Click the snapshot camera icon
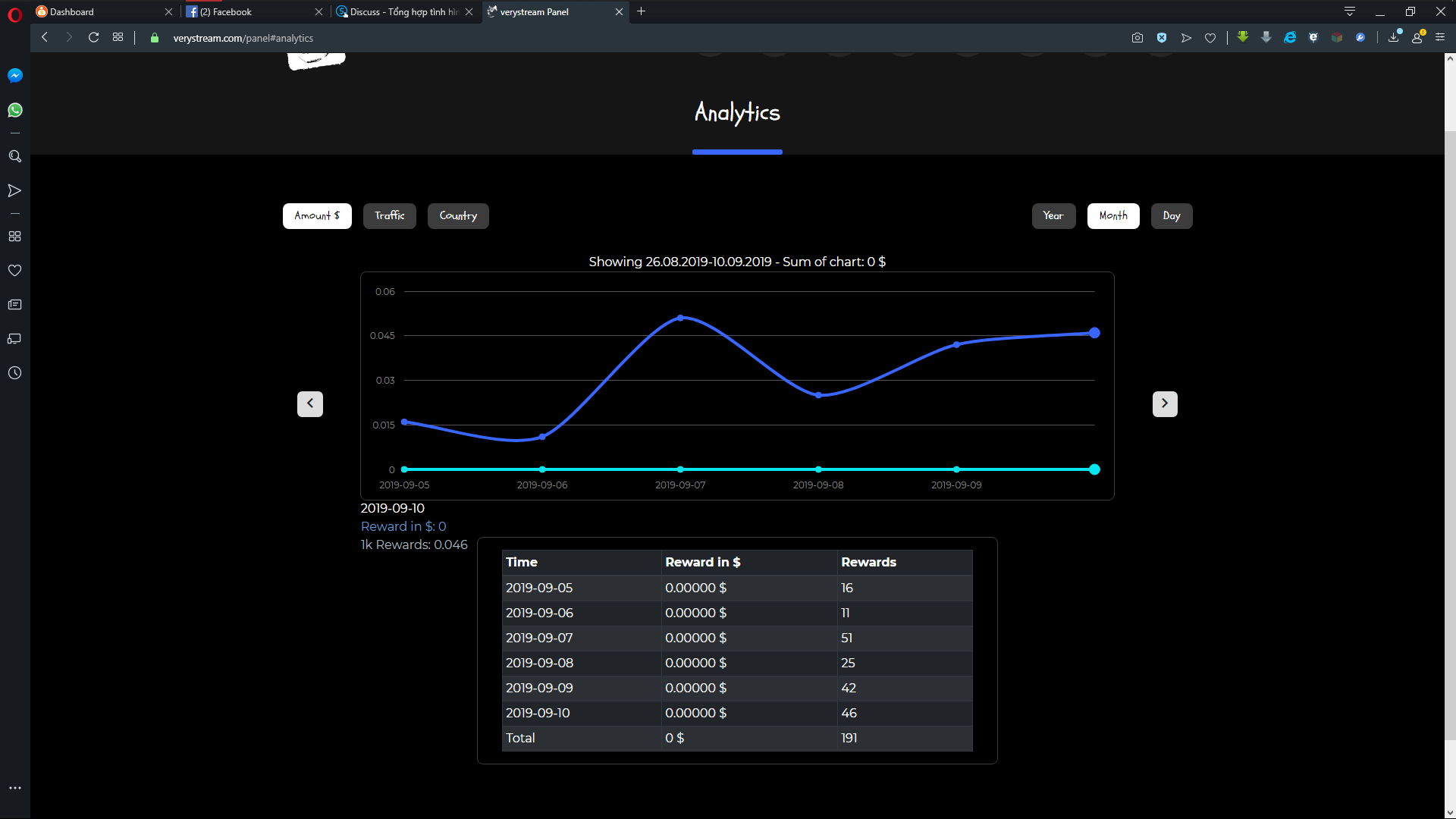 pyautogui.click(x=1137, y=38)
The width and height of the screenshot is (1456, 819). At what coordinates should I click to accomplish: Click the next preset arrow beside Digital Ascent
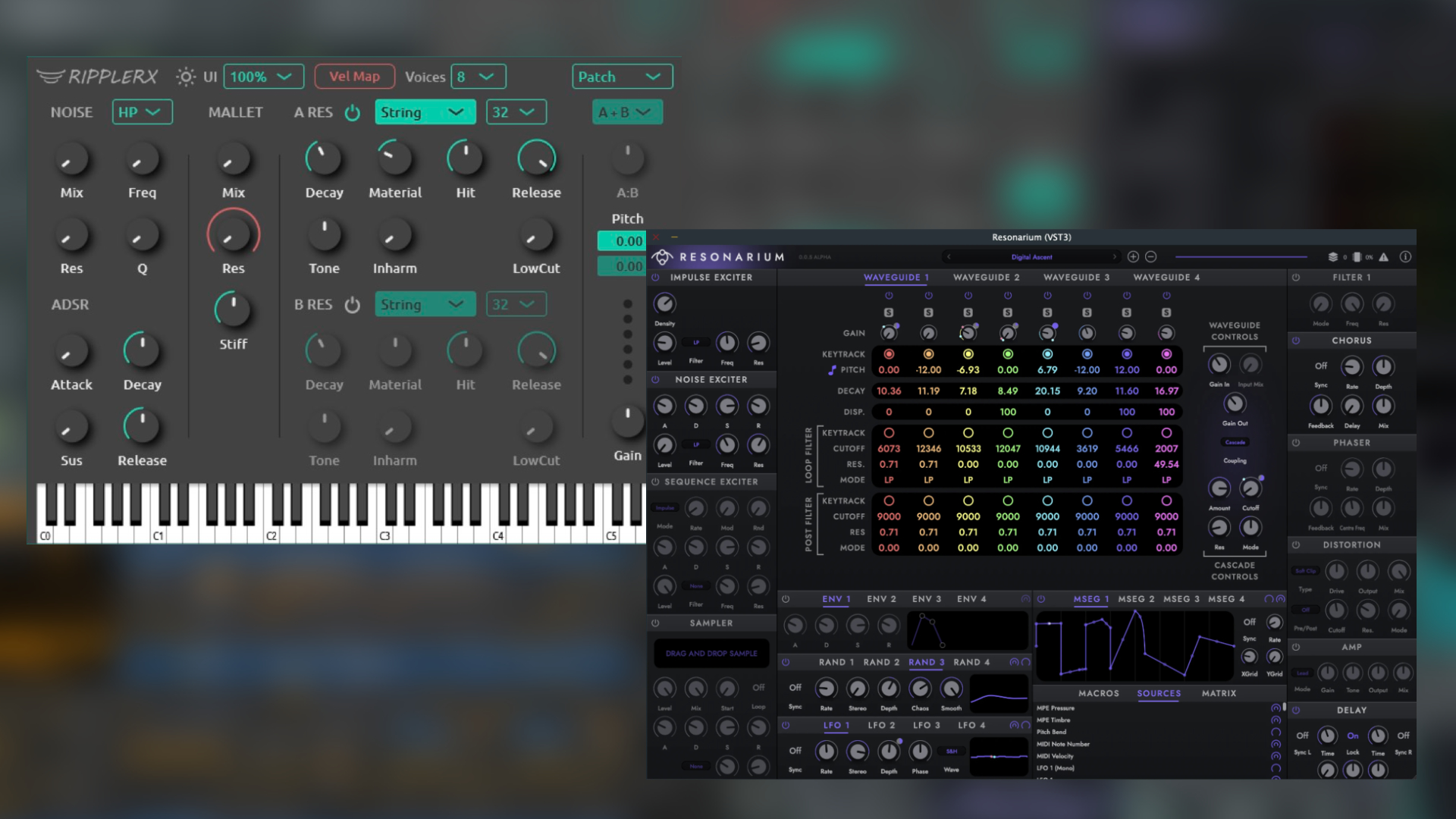point(1114,257)
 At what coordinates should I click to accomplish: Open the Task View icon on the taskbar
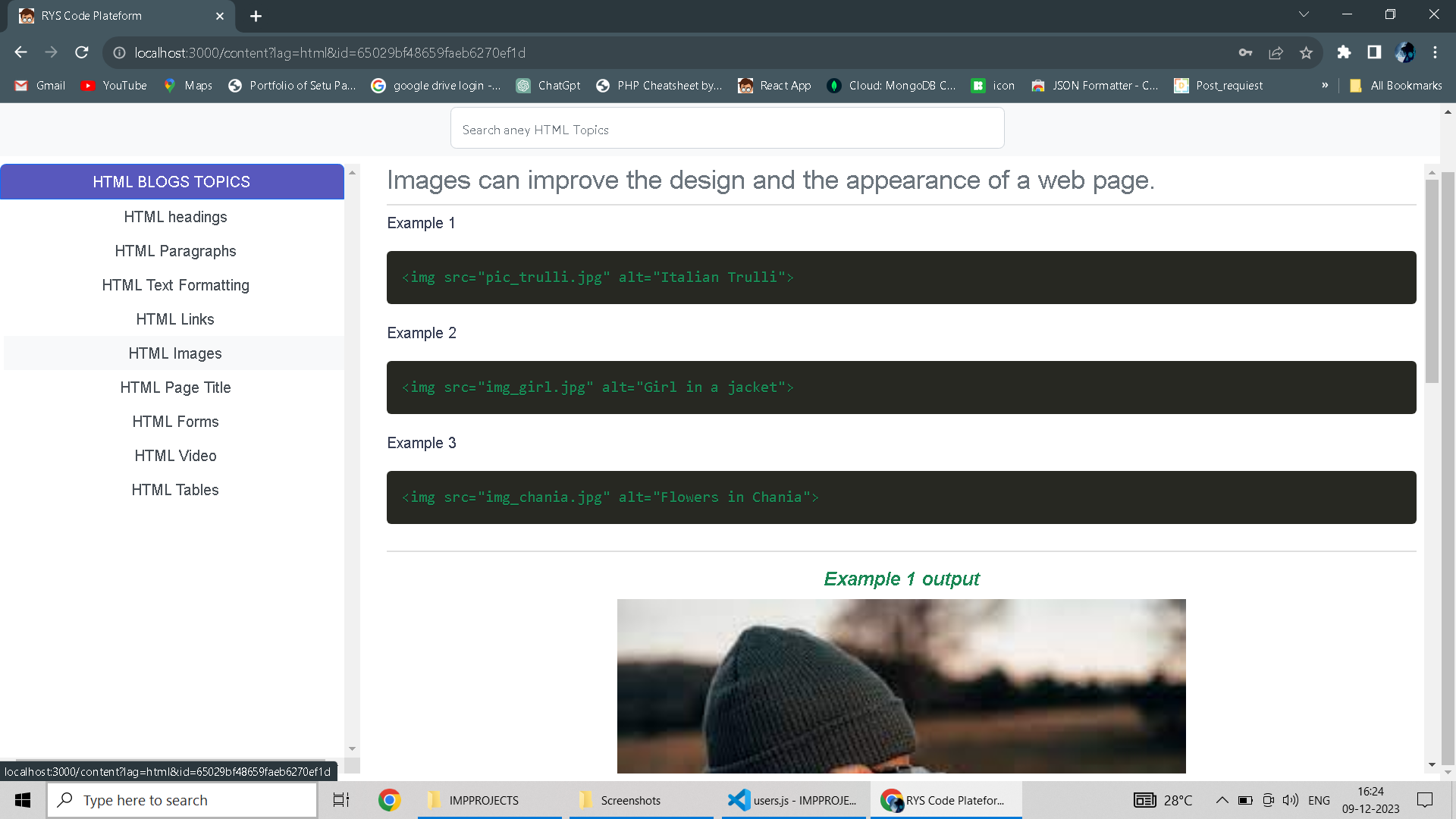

• • •

§ **Your goal**
Print the records above verbatim, pictures excluded.

§ **Task solution**
Click the snapshot camera icon
 pyautogui.click(x=1137, y=38)
The width and height of the screenshot is (1456, 819). At what coordinates should I click to accomplish: Click the next preset arrow beside Digital Ascent
point(1114,257)
 At what coordinates should I click to accomplish: Open the Task View icon on the taskbar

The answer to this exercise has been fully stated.